# Schubert String Quartet No. 4



## beetzart (Dec 30, 2009)

(Put it in the correct forum this time!)
What a gem, what a find! There is some real inner beauty in this music so much so it breaks, no shatters my heart into pieces for poor Franz. What must he have been going through?


----------



## Enthusiast (Mar 5, 2016)

I'm not sure what to say but thank you for the YouTube link. I don't think I had heard that one before. It is lovely. Schubert must have been 16 when he wrote it!


----------



## ProudSquire (Nov 30, 2011)

A refreshing work from a young Schubert! I hear some instances of the late quartets in the allegro of the first movement, the G major quartet to be exact.

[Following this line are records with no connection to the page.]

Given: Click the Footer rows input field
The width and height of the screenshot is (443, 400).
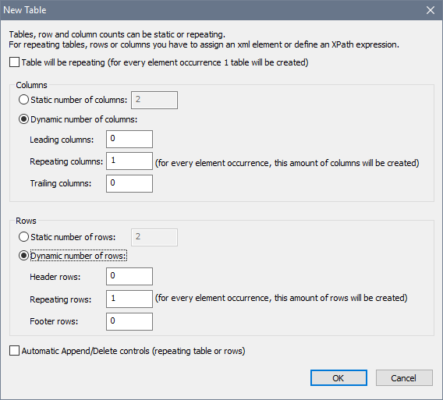Looking at the screenshot, I should click(x=129, y=321).
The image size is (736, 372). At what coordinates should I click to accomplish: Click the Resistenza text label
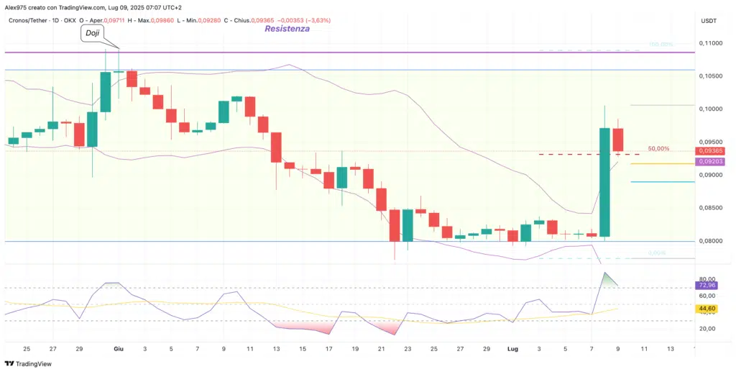[288, 30]
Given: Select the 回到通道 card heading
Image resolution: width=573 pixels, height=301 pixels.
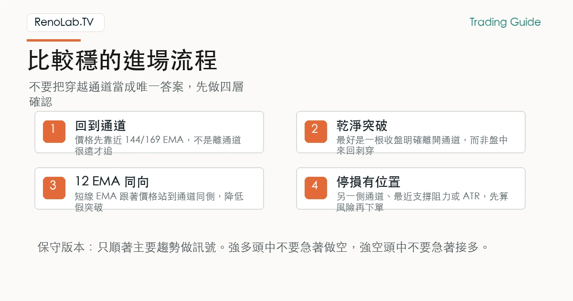Looking at the screenshot, I should click(x=100, y=126).
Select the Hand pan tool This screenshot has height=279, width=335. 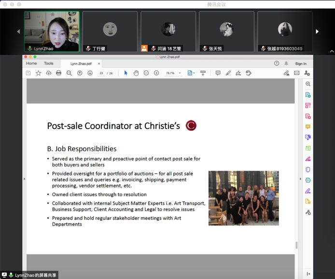136,73
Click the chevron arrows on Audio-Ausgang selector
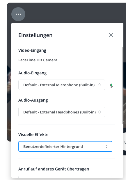The height and width of the screenshot is (180, 126). coord(100,112)
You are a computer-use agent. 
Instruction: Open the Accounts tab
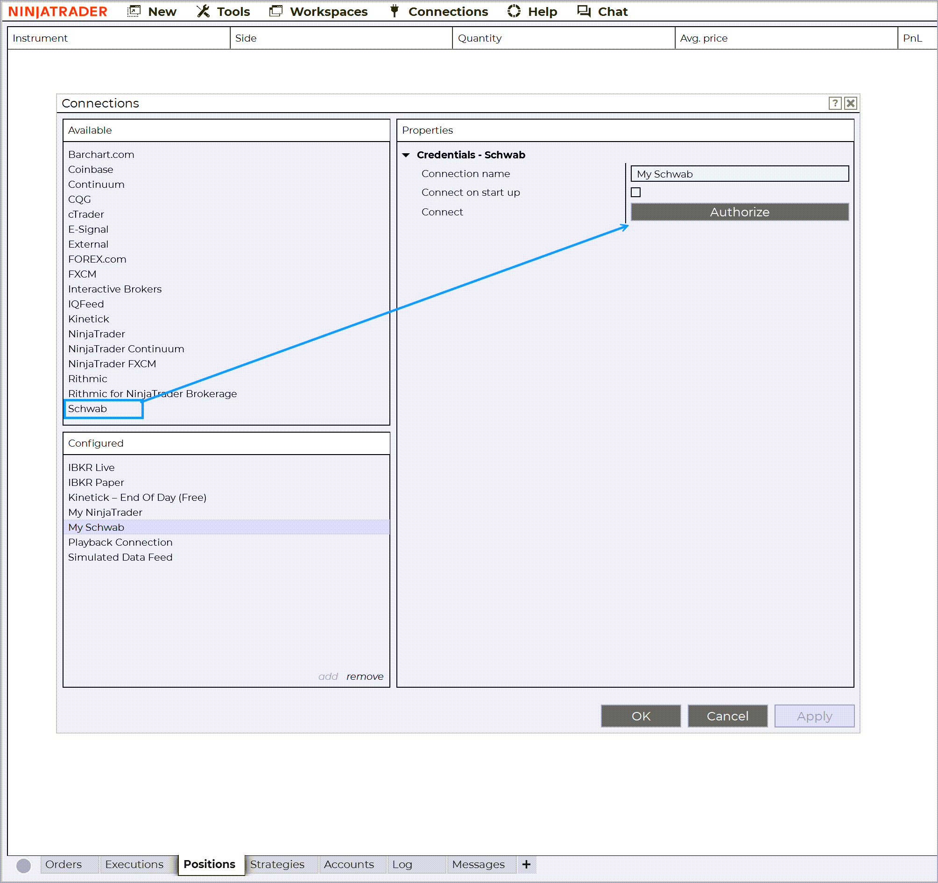349,864
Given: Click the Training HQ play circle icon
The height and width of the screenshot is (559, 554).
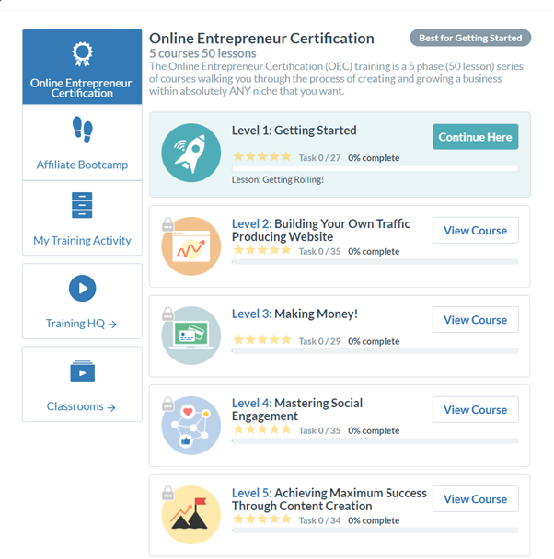Looking at the screenshot, I should coord(83,288).
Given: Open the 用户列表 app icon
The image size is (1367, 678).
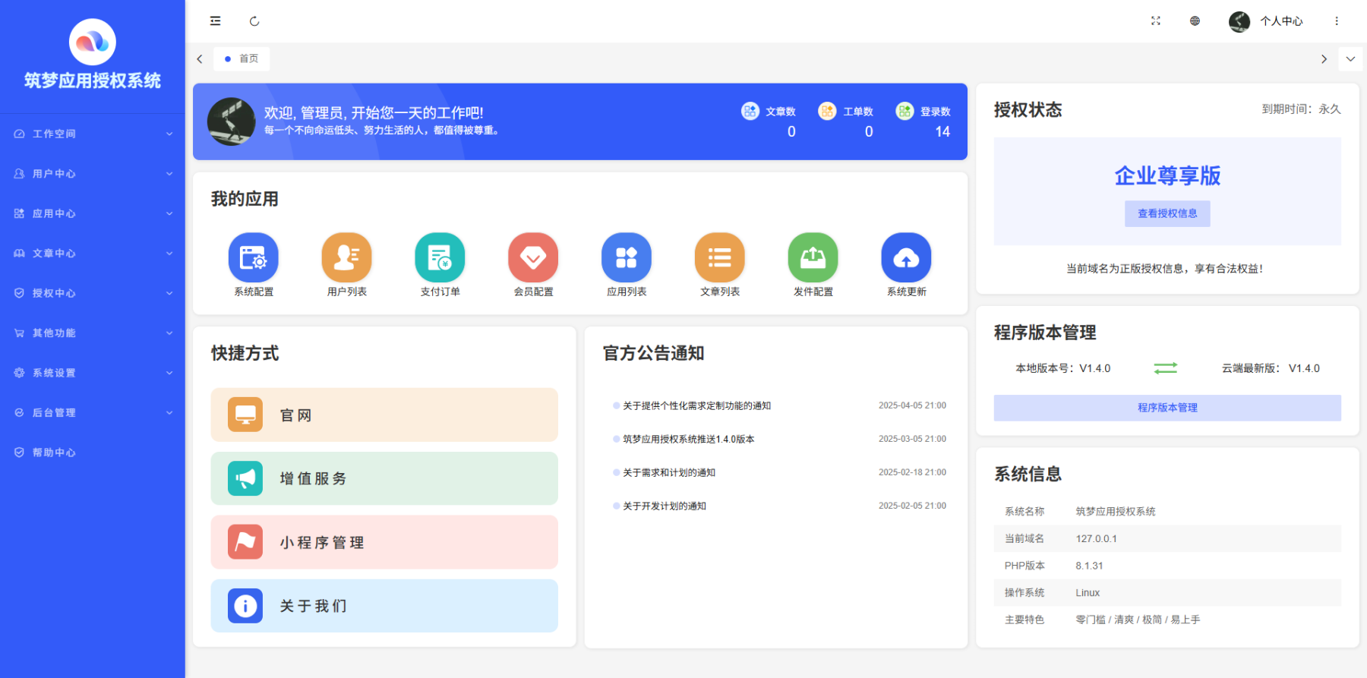Looking at the screenshot, I should (346, 258).
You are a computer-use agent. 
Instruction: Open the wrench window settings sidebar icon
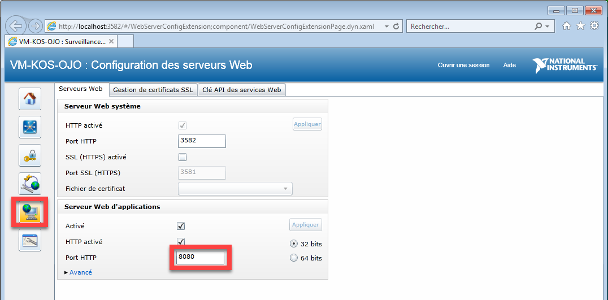point(30,240)
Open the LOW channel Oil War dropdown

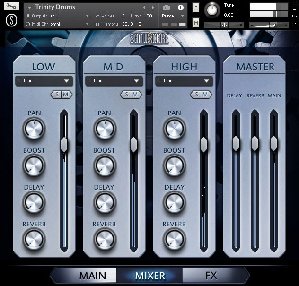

It's a good work and certainly worth listening to! 

:cheers:


----------



## poconoron (Oct 26, 2011)

Great stuff............hadn't heard it before.


----------



## beetzart (Dec 30, 2009)

For this piece to come from the mind of a 16 yr old is astonishing as it sounds so mature. The opening adagio with the descending chromaticism is so wonderful it brings tears to my eyes. I wonder if Beethoven ever got to see this piece performed and if so what were his thoughts? Do some, or any, of the ideas here predate anything Beethoven did later on?


----------